Data for this task section start

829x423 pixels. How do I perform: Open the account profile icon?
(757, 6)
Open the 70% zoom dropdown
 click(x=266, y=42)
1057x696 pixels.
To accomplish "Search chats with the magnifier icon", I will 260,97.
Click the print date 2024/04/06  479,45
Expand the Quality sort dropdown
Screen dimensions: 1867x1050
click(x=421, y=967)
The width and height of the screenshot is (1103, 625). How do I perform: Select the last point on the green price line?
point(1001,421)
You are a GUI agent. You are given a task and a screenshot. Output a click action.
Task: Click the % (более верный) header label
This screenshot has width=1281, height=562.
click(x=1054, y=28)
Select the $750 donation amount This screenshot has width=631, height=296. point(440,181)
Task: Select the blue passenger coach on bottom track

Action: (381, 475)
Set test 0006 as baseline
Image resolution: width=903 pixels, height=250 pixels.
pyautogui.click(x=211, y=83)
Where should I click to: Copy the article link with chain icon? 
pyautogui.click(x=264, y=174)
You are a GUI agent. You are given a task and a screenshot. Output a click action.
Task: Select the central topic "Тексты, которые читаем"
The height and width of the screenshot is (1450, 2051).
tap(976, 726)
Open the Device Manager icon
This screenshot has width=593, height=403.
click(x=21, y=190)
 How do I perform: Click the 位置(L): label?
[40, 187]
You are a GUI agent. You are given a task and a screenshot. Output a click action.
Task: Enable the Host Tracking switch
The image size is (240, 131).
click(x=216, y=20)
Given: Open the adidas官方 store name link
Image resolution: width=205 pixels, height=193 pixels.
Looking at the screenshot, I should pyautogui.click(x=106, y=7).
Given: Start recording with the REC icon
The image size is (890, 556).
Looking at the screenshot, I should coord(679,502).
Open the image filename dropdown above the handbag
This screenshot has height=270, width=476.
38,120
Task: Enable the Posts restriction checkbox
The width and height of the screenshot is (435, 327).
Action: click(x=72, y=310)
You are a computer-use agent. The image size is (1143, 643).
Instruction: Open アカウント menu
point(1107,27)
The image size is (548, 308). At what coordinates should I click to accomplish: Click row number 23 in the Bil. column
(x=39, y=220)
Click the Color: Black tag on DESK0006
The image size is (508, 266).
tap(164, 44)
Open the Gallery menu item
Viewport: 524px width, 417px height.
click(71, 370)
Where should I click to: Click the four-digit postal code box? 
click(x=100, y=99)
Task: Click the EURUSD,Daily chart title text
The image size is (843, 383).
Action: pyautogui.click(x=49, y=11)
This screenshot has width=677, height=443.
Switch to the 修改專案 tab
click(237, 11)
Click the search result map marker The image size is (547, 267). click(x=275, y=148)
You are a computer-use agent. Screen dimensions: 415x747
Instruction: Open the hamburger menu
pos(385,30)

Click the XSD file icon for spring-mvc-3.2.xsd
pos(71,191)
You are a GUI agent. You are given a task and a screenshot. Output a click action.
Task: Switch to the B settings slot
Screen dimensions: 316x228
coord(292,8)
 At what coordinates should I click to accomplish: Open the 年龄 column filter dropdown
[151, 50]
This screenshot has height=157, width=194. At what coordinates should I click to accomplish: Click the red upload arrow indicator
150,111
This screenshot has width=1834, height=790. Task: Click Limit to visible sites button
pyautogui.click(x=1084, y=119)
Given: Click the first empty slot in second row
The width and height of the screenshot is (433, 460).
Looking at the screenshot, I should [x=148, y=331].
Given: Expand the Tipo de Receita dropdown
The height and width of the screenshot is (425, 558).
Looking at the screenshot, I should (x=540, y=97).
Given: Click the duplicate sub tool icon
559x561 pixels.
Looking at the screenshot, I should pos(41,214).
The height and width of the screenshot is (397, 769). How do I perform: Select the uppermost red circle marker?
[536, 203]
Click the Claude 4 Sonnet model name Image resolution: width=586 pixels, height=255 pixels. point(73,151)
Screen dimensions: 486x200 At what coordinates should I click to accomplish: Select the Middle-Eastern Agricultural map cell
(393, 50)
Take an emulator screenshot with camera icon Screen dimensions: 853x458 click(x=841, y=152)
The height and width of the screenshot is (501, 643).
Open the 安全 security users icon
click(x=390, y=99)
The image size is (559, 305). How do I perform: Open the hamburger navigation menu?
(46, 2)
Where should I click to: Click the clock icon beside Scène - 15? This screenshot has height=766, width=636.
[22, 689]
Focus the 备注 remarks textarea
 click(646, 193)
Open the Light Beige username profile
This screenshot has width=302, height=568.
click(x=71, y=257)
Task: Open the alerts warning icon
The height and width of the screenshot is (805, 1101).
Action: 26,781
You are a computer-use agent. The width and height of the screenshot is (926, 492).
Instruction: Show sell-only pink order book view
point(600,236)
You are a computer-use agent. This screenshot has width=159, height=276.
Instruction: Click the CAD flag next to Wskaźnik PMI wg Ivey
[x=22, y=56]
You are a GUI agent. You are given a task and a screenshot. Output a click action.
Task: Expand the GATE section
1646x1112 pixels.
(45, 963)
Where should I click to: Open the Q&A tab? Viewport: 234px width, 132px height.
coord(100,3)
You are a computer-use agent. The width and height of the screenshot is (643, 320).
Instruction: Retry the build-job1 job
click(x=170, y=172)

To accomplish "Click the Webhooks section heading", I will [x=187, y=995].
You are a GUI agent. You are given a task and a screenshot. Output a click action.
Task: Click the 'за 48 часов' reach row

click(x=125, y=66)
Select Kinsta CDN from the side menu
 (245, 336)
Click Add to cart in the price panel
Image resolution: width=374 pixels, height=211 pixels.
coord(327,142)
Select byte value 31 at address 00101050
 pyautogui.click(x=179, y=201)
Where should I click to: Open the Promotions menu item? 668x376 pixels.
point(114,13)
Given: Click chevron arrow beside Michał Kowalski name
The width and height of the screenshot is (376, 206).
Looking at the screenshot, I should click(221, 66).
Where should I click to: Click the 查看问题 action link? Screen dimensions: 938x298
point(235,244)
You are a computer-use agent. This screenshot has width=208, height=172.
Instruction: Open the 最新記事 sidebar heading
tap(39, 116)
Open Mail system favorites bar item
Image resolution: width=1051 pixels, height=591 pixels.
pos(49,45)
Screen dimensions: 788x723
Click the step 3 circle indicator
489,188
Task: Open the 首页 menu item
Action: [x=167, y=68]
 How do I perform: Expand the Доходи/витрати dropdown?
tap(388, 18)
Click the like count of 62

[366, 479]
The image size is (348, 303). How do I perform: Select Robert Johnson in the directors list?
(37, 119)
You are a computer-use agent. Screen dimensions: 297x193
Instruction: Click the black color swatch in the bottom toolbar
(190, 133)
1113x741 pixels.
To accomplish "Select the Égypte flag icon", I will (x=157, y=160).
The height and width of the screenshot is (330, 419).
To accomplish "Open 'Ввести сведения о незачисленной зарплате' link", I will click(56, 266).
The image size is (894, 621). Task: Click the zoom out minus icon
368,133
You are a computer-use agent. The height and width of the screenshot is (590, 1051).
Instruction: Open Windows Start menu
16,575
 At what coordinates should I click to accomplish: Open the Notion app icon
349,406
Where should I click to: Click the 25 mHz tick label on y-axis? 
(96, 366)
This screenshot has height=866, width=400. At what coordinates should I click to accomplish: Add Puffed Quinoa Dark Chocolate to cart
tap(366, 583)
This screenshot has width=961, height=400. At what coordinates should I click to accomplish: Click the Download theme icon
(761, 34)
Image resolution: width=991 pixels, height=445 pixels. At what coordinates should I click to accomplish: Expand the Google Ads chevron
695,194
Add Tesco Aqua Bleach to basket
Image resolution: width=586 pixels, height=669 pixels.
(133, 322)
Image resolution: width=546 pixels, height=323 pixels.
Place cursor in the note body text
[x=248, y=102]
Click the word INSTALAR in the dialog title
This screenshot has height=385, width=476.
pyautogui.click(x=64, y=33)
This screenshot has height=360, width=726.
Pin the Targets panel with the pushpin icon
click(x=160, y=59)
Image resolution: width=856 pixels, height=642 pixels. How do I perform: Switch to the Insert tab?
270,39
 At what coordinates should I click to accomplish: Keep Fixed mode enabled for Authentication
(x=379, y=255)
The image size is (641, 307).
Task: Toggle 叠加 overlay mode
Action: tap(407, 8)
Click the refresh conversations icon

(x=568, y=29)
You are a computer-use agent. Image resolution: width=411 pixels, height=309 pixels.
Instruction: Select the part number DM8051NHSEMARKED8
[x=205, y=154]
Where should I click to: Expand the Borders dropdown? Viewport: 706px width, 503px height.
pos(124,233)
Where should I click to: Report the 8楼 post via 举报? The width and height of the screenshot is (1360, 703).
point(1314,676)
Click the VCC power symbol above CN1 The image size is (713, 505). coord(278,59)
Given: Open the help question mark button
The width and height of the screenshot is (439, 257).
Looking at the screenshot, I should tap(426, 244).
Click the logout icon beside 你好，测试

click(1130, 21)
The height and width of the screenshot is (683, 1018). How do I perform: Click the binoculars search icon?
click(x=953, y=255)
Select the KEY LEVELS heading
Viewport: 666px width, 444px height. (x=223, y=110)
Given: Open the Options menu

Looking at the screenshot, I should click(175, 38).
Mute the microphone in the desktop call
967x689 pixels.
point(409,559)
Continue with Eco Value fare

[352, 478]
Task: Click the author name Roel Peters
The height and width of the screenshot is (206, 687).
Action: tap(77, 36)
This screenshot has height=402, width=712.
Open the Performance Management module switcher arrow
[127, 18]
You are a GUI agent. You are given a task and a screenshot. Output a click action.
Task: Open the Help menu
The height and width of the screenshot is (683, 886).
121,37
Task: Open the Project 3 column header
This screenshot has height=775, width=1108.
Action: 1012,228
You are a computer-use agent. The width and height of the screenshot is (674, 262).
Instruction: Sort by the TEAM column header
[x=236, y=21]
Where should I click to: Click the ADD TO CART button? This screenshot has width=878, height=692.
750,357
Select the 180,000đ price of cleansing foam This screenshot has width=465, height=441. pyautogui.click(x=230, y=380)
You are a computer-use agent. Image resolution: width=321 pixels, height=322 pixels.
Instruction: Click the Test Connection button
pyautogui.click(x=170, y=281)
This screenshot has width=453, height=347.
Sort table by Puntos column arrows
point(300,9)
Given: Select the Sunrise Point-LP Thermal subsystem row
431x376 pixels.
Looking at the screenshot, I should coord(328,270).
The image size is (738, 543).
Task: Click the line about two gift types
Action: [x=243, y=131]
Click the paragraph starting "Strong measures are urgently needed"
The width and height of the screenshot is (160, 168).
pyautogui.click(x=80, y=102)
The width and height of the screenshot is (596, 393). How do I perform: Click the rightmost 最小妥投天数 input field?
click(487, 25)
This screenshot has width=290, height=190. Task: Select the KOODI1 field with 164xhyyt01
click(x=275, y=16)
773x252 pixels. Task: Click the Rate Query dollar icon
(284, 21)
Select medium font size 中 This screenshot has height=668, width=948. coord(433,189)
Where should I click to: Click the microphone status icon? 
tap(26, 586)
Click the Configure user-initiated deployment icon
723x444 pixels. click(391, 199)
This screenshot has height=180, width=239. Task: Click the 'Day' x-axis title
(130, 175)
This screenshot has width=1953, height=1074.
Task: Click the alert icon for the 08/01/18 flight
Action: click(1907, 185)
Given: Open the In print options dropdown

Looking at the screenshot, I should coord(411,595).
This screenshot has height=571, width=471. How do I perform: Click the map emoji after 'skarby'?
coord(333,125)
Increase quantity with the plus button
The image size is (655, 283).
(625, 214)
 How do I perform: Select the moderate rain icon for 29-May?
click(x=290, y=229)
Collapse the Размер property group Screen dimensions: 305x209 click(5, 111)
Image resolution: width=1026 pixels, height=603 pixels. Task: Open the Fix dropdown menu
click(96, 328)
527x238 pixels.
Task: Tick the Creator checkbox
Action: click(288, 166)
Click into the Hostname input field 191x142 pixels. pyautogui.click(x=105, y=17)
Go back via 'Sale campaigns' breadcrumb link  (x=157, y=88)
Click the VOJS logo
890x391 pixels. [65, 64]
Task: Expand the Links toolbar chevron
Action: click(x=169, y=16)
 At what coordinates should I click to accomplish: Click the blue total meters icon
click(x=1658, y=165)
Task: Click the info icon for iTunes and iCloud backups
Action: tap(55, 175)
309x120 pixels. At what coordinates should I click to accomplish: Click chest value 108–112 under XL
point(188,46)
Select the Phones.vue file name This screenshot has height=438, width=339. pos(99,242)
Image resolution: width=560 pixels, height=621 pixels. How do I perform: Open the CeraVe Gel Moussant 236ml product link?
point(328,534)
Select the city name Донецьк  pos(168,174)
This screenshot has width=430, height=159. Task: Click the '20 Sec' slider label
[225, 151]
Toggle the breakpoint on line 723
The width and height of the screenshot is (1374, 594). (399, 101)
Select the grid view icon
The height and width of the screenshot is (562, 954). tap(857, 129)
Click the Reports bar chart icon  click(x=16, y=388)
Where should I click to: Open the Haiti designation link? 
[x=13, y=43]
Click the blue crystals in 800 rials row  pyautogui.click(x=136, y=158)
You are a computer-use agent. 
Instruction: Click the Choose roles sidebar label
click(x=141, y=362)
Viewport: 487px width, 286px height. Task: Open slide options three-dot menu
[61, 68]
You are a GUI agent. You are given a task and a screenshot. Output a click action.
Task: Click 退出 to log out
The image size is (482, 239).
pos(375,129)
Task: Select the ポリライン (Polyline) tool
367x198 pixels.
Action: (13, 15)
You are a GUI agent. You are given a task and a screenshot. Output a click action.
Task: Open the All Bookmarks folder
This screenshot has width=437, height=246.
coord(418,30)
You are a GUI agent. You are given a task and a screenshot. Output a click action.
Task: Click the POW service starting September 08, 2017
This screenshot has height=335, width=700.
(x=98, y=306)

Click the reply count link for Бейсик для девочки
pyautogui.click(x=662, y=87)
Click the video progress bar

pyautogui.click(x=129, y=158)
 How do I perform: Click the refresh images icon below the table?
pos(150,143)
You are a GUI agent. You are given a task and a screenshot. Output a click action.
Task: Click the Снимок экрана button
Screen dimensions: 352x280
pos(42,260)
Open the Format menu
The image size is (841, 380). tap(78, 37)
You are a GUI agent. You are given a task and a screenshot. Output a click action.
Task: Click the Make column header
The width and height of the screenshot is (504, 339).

Data for this task section end

### Task item
Output exactly the lines of the material above from the one containing "Select the KEY LEVELS heading" up to and including the one containing "Given: Select the".

### Output for this exercise
Select the KEY LEVELS heading
Viewport: 666px width, 444px height. (x=223, y=110)
Given: Open the Options menu

Looking at the screenshot, I should click(175, 38).
Mute the microphone in the desktop call
967x689 pixels.
point(409,559)
Continue with Eco Value fare

[352, 478]
Task: Click the author name Roel Peters
The height and width of the screenshot is (206, 687).
Action: tap(77, 36)
This screenshot has height=402, width=712.
Open the Performance Management module switcher arrow
[127, 18]
You are a GUI agent. You are given a task and a screenshot. Output a click action.
Task: Open the Help menu
The height and width of the screenshot is (683, 886).
121,37
Task: Open the Project 3 column header
This screenshot has height=775, width=1108.
Action: 1012,228
You are a computer-use agent. The width and height of the screenshot is (674, 262).
Instruction: Sort by the TEAM column header
[x=236, y=21]
Where should I click to: Click the ADD TO CART button? This screenshot has width=878, height=692.
750,357
Select the 180,000đ price of cleansing foam This screenshot has width=465, height=441. pyautogui.click(x=230, y=380)
You are a computer-use agent. Image resolution: width=321 pixels, height=322 pixels.
Instruction: Click the Test Connection button
pyautogui.click(x=170, y=281)
This screenshot has width=453, height=347.
Sort table by Puntos column arrows
point(300,9)
Given: Select the Sunrise Point-LP Thermal subsystem row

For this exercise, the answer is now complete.